La rassegna antologica in atto, nel celebrare il centenario della nascita di TONI FONTANELLA, quasi toccato, documenta genericamente, per esigenze di spazio, ma dico io con l’effetto desiderato, il rimescolamento della pittura limitato alla nostra area, provocato dall’immissione demografica.
Ho usato alcuni campionamenti, forse discutibili, per la ricognizione che non può essere la storia culturale di Mestre, ma semplicemente una panoramica di elementi diversi confluiti nel crogiuolo della Terraferma, a prescindere dalla linea di fondo veneziano-veneta.
Erano gli anni in cui l’avanguardia celebrava le più ardue imprese (Emilio Vedova, Afro – XXXI Biennale – Edmondo Bacci, Tancredi, Ennio Finzi, Andrea Pagnacco, ecc.) senza scalfire i linguaggi tradizionali, in vista dei riesami dei problemi creativi di stile, senza accomodamenti. Se c’era qualche lacuna è stata colmata alla svelta, nell’intendere e nell’accettare l’inquieta presenza delle trouvailles, esempio qualificante di una cultura viva che si allargava e attirava l’attenzione.
Si aprono Gallerie d’Arte piccole e grandi, vecchie botteghe si rinnovano, garage cambiano d’uso, persino un negozio di fiori si orna di quadri.
Ogni Biennale dava un segnale, fungeva da faro. Aiutava il proporsi di nuove ricerche, di rapporti e di richiami. Gli anni del benessere economico riaprirono le porte in misura diversa e innovativa a contatti e amicizie da determinare la strada meglio percorribile.
Erano presenze dinamiche, Gianni Patuzzi (presto emigrato in Sud America), Alberto Zamara, Argante Viola, xxx Meneghetti, Carlo Cherubini, Delio Di Maggio, Sergio Held, Ettore Raccanello, Mario Cestari, … Il luogo d’incontro era Piazza Ferretto, a turno il Caffè Giacomuzzi, ritrovo di elite, dove iniziavano le discussioni, gli scambi… di idee, per terminare nel negozio di colori di Giancarlo Angeloni.

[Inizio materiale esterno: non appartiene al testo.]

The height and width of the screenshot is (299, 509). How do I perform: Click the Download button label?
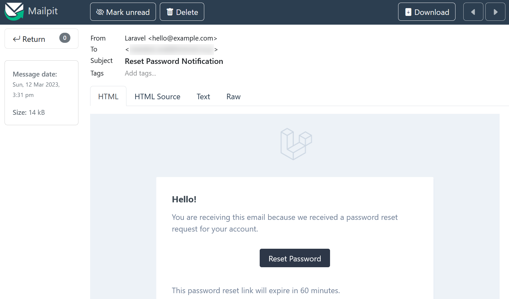(432, 12)
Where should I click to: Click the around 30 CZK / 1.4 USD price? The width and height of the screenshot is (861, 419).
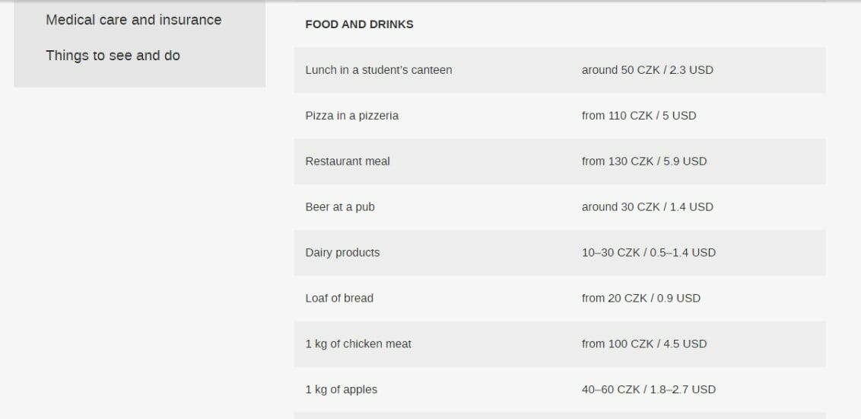tap(647, 206)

La Terza Pagina de Il Gazzettino dà inizio alle cronache delle mostre d’arte, allora poco laudative, a volte un tantino pungenti, in quanto – come scrisse Jacques Riviere nella Nuovelle Revue Francaise – “Per tendersi lo spirito ha bisogno di un limite. Lo spirito è fragile in quanto ha bisogno di ostacoli per reagire”.
Non ripercorro tutta l’operazione Fontanella. Parto dal 1969, quando l’ho conosciuto all’8° Premio di Pittura Castegnaro di Zerobranco. Tra i concorrenti premiati da Giovanni Barbisan, Aldo Bergamini, Luigi Tito, figuravano Elvio Trevisan, Adriano Pesce, Luciano Todesco, Mario Lucchesi e Fontanella, 5° premio-acquisto.
La sua evoluzione è incardinata su pochi principi diversi e coerenti alla sua visione da realizzare in pittura secondo tradizione, mettendo in evidenza i dati ambientali nella dimensione del territorio, a volte e ultimamente, in dimensione fabulistica su linee creative della memoria, in senso espressivo e relativo all’esperienza personale. Attento alle suggestioni degli aspetti e delle cose esteriori da ritrarre, riusciva a riportarle nell’ambito delle proprie regole, tanto da esere sempre unico e ineguale e la figurazione si accentua su spazi di partecipazione combinati in sintesi motivate.
Intanto Mestre diveniva “Centro Culturale”. La Galleria “San Giorgio” di Mario Lucchesi si dava da fare più dell’imprevisto, seguita dalla Galleria Meneghini (poi Gigli) in via Ca’ Savorgnan. In via Ferro la Galleria “Fidesarte” faceva conoscere il meglio della pittura nostrana e nazionale. Divenne il cenacolo di un gruppo che si riuniva settimanalmente: Guerrino Salvi, Fontanella, Franco Rossetto, Vittorio Felisati, Amedeo Tortani, Rita Trotter Cumani.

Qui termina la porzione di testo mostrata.